Target position records
◆ ◆ ◆ ◆ ◆ ◆ ◆

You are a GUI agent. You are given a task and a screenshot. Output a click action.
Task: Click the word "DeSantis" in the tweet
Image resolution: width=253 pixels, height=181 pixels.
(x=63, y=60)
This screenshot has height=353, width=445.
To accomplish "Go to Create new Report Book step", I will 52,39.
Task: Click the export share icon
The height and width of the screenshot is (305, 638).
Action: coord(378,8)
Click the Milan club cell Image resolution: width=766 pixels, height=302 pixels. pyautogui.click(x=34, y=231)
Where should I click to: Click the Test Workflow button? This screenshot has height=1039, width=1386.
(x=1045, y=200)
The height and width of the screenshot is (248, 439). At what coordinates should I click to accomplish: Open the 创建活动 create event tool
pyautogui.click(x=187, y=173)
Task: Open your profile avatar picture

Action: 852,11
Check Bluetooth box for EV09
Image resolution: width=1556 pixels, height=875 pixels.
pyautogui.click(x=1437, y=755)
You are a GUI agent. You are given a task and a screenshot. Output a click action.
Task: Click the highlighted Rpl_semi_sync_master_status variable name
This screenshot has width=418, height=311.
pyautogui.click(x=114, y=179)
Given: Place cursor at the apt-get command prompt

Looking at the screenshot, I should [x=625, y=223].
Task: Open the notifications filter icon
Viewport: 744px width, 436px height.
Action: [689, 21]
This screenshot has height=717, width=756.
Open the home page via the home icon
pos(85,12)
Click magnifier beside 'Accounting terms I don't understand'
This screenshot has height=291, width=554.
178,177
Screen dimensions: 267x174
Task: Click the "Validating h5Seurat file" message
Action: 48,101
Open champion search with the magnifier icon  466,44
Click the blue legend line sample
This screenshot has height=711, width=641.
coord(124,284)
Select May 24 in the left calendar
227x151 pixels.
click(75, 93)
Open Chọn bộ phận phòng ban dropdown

◆ ◆ ◆ ◆ ◆ ◆ ◆

WHAT TO DO: Can you write out, word for word, the lines from the one containing "Task: Open your profile avatar picture" through the last line above, and nothing else?

RESPONSE TO THE TASK:
Task: Open your profile avatar picture

Action: 852,11
Check Bluetooth box for EV09
Image resolution: width=1556 pixels, height=875 pixels.
pyautogui.click(x=1437, y=755)
You are a GUI agent. You are given a task and a screenshot. Output a click action.
Task: Click the highlighted Rpl_semi_sync_master_status variable name
This screenshot has width=418, height=311.
pyautogui.click(x=114, y=179)
Given: Place cursor at the apt-get command prompt

Looking at the screenshot, I should [x=625, y=223].
Task: Open the notifications filter icon
Viewport: 744px width, 436px height.
Action: [689, 21]
This screenshot has height=717, width=756.
Open the home page via the home icon
pos(85,12)
Click magnifier beside 'Accounting terms I don't understand'
This screenshot has height=291, width=554.
178,177
Screen dimensions: 267x174
Task: Click the "Validating h5Seurat file" message
Action: 48,101
Open champion search with the magnifier icon  466,44
Click the blue legend line sample
This screenshot has height=711, width=641.
coord(124,284)
Select May 24 in the left calendar
227x151 pixels.
click(75, 93)
Open Chọn bộ phận phòng ban dropdown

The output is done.